Not many people haven’t been on some kind of diet. How can we really evaluate whether any diet could be useful? Is there a “right” diet that we just haven’t found? Have we known it all along?
This week is about EVALUATING dietary advice and dietary CRITIQUE. As you know from the course SLOs, the course is all about learning to think critically about dietary advice, using history to gain a broad perspective on it. So now we turn our attention from evaluating the rhetoric of dietary advice to evaluating the rhetoric of dietary critique.
This week brings our last LAST DAILY READING REFLECTIONS! (but a longer one on Friday)
Don’t forget about the BIG POINTS for this week.
I frequently ask you to read between the lines of our readings to look beyond the specific dietary advice to see what else an author might be telling us. We’ve done that mostly with older diet texts to see how they tell us something about diet culture at the time it was written. Today (and Friday) we’re reading a few relatively recent articles about contemporary fad diets, their appeal, and the scientific agreement/disagreement about their efficacy.
I think these are great articles (we read a lot of not great articles for various reasons in this class; it’s nice to get some actually nice ones, too) for many reasons.

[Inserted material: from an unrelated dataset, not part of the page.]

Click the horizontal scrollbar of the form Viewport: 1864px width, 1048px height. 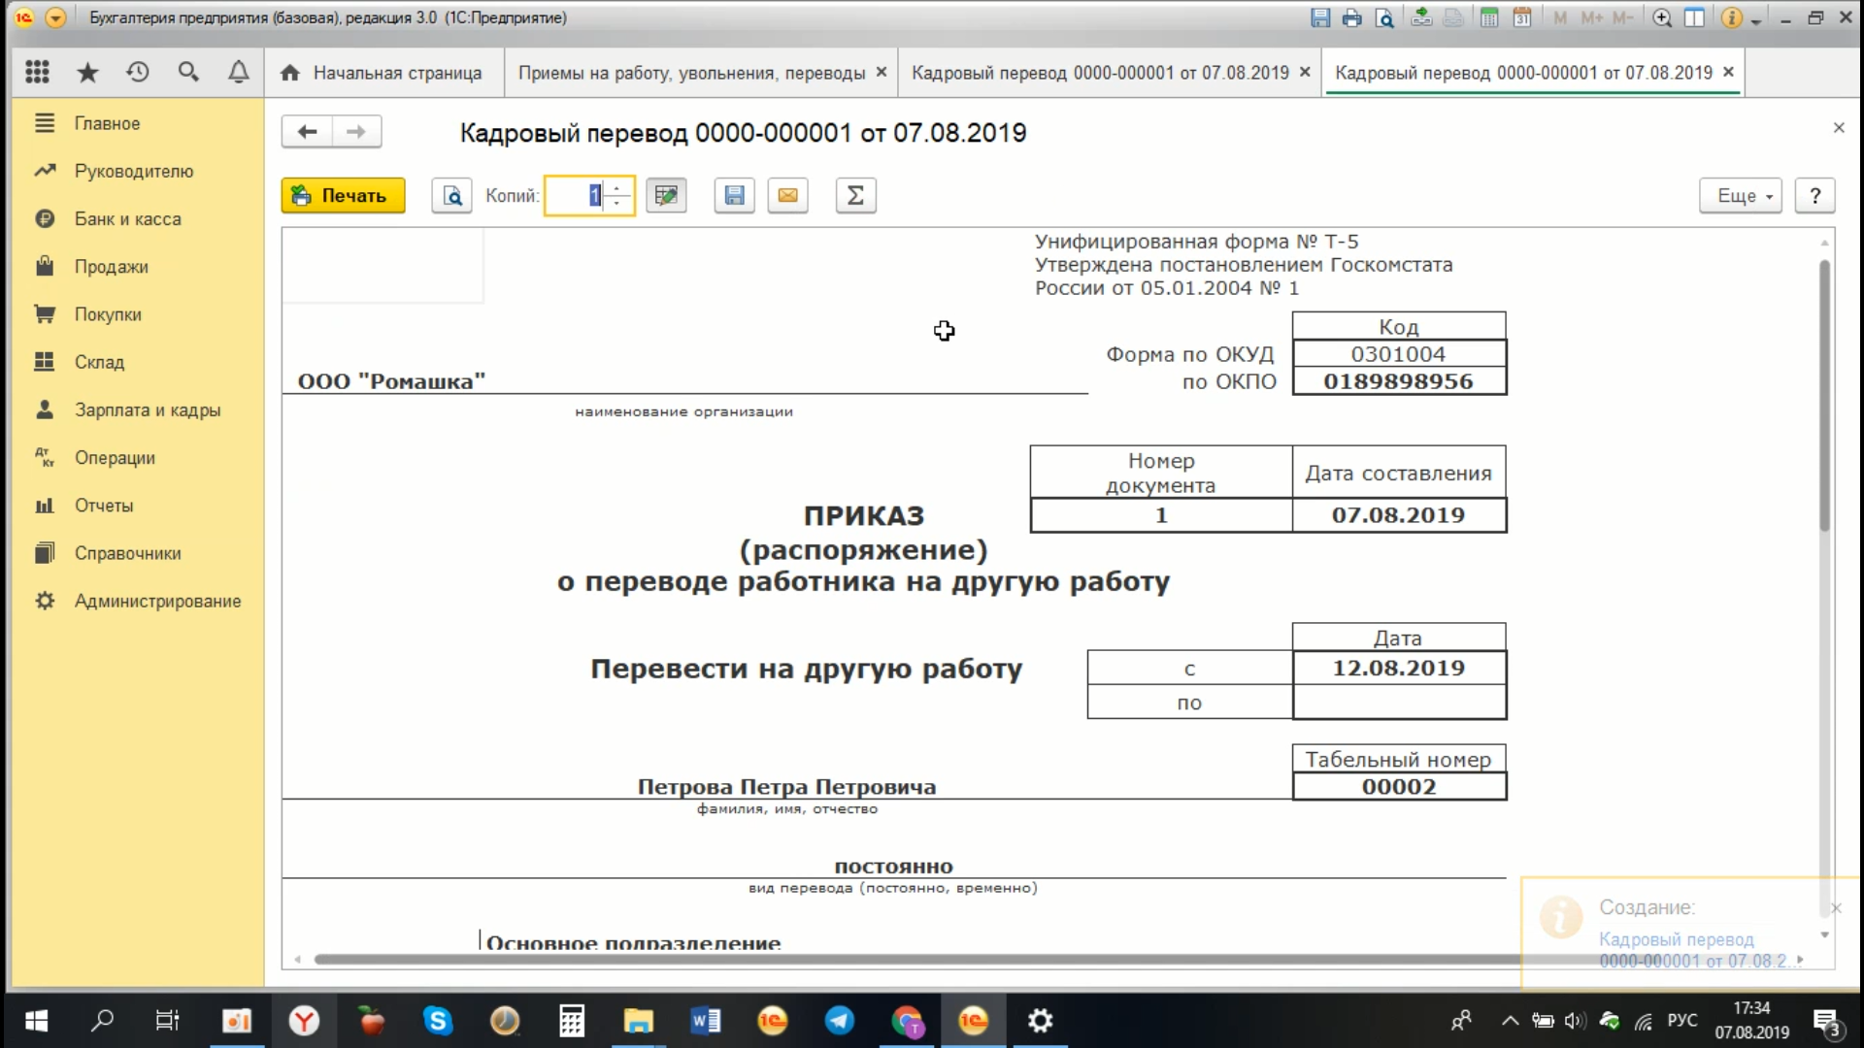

For one, each helps readers think more critically about a particular diet and the rationale behind it. But perhaps more importantly, they also give us some insightful ways about how our opinions about diets come to be formed. That’s what I encourage you to focus on—what can these tell us about dieting IN GENERAL?

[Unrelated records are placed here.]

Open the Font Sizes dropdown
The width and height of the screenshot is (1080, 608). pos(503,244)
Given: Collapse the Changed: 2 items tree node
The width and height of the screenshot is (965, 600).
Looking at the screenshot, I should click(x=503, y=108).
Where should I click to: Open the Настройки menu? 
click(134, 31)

At this point in the course we start to focus less on learning new stuff about diet and more on APPLYING how we’ve been learning to think about diet to various articles—stuff I think is representative in different ways of stuff we read all the time.
Michael Specter, Against the Grain (New Yorker, October 27, 2014). If you can only see the first few paragraphs and can’t figure out what’s going on, I’ve put this article in Zotero as well.
James Hamblin, Lectins Could Become the Next Gluten, (The Atlantic April 24, 2017).
What (if anything) did you find interesting or insightful about these? What do you think they are saying about diets and dieting IN GENERAL beyond the particular one they focus on?
Your responses should be around 400 words and are worth up to 5 points.
Elizabeth G. Dunn, Meet the Startup That Thinks DNA Can Predict Your Best Diet (OneZero, July 2018).
Richard Sprague, So Should I Eat Apples, or Not? (NEO.LIFE, February 2018).
Does the history of diet and health tell us anything about the future of genetic diets? Can they EVER work? And if they COULD, would that entail a healthy or productive relationship to food?
I hope it’s no surprise for me to say that one of the main goals of this course is to sharpen your critical faculties regarding dietary advice, and frankly everything. This article is a mostly fun read but highly problematic in its rather superficial analysis, which makes it highly representative of stuff we see everyday. That also means it’s perfect for us to take a look at and probe a bit deeper.
Especially compared to Wednesday’s readings, this article isn’t very good, and that is PRECISELY why we’re reading it—so that we can EXPLAIN HOW it misses the mark. So unlike most readings in the course, it’s not something to learn from but something to facilitate a critical analysis exercise.
CRITIQUE (do NOT SUMMARIZE) the article for today: What does it do well? How does it disappoint? How does it use history effectively (if at all)? What kinds of topics issues have we covered in class (yes, the whole thing!) that it should have addressed?
TO REPEAT: Don’t get sidetracked in your analysis of THIS ARTICLE by analyzing the diet instead. Whether a meat-only diet is a good idea is not the point here. CRITIQUE THE ARTICLE, NOT THE DIET.
Your responses should be around 800 words and are worth up to 10 points.